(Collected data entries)
────────

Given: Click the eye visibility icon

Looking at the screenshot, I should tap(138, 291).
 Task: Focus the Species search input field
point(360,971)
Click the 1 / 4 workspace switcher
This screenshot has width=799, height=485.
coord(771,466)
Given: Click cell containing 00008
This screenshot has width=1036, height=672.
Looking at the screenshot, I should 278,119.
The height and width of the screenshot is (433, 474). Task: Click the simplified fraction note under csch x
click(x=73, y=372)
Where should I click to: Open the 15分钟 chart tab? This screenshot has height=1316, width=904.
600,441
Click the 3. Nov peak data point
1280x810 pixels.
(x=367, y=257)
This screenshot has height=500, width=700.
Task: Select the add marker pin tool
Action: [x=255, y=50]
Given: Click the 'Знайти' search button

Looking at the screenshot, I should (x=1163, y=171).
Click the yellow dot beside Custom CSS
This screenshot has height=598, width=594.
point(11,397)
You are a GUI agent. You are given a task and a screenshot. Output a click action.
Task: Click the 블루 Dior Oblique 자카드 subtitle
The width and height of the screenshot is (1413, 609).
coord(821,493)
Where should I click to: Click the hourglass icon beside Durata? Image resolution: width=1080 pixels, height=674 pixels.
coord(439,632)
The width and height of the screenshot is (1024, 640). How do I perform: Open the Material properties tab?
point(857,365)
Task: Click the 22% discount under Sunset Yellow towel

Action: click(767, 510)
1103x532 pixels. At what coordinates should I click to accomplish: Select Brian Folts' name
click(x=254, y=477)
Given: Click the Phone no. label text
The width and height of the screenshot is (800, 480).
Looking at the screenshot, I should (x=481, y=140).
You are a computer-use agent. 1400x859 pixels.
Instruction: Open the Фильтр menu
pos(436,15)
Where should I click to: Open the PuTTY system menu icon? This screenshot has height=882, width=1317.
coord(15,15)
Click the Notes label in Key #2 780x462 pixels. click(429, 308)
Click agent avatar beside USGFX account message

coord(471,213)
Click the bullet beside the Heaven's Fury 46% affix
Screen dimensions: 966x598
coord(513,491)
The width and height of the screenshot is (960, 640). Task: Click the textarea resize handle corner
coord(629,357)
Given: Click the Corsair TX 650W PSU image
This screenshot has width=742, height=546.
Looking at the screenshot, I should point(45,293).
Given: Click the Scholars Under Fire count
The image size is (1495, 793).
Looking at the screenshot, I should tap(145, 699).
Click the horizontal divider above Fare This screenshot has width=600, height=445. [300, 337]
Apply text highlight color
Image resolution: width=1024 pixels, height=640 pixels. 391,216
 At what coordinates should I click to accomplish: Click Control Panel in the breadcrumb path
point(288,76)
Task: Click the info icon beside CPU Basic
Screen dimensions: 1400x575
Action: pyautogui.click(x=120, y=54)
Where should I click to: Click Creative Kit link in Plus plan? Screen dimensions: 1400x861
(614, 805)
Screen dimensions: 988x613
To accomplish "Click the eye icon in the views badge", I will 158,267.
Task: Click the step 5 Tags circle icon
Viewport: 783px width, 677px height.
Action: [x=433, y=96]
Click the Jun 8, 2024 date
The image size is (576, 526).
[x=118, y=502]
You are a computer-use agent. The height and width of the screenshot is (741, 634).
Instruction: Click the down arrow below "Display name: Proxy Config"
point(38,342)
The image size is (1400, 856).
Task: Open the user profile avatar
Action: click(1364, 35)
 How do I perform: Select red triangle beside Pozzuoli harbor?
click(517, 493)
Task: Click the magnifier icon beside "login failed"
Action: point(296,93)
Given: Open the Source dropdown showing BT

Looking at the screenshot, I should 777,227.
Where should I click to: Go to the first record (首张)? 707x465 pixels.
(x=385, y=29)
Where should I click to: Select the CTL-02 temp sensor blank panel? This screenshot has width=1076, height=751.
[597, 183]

────────

- **Goal of the exercise**
Tally how many lines of the data include the word "computer". Write the number and nothing else.

- **Solution for this exercise**
2